BEGIN

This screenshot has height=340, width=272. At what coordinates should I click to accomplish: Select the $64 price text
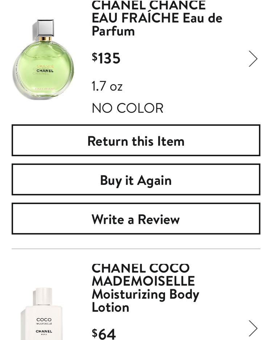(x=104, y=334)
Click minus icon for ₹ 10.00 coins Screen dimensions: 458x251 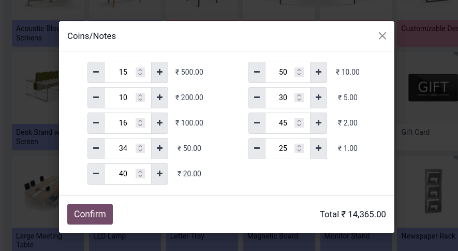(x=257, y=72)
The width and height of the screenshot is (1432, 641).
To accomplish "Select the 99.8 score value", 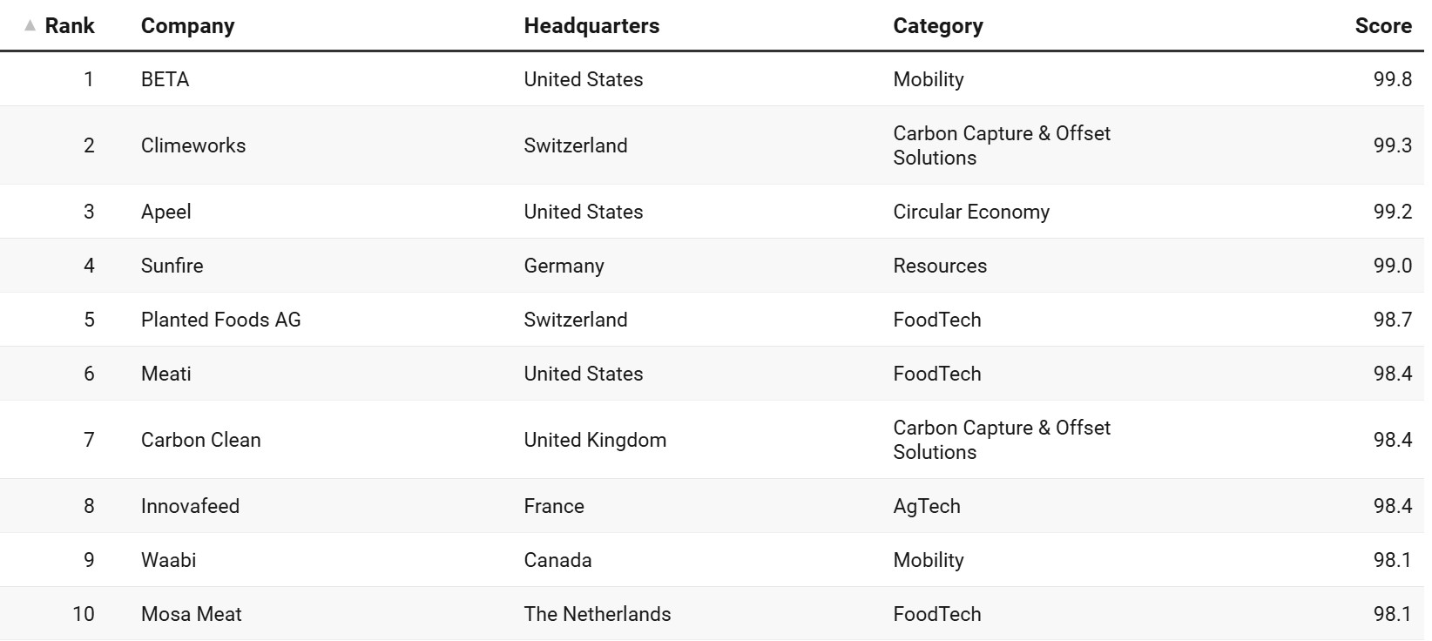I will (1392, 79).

END
BEGIN

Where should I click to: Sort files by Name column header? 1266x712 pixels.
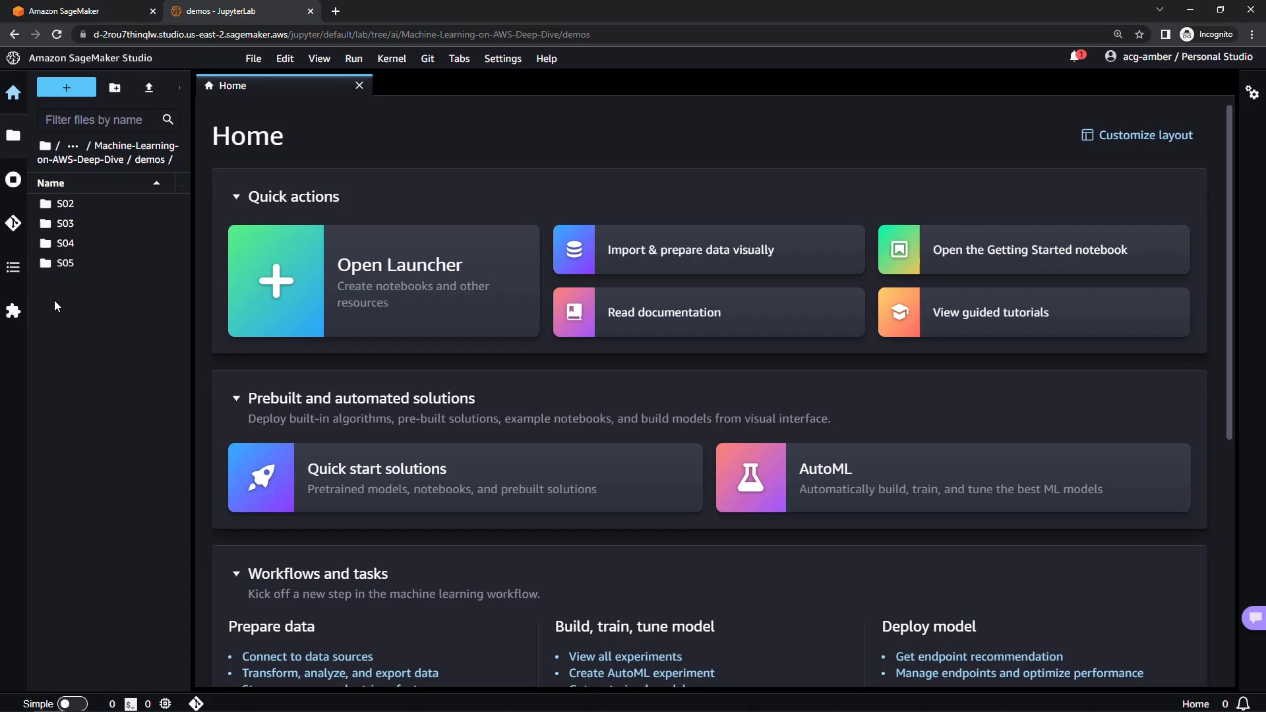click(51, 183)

END

■ Exercise: Please copy the items from the line with "Where should I" up to and including the line with "click(51, 183)", swapping "column header" for "heading" and keeping everything else the same. Omit the pictures.

■ Expected answer:
Where should I click to: Sort files by Name heading? 1266x712 pixels.
click(51, 183)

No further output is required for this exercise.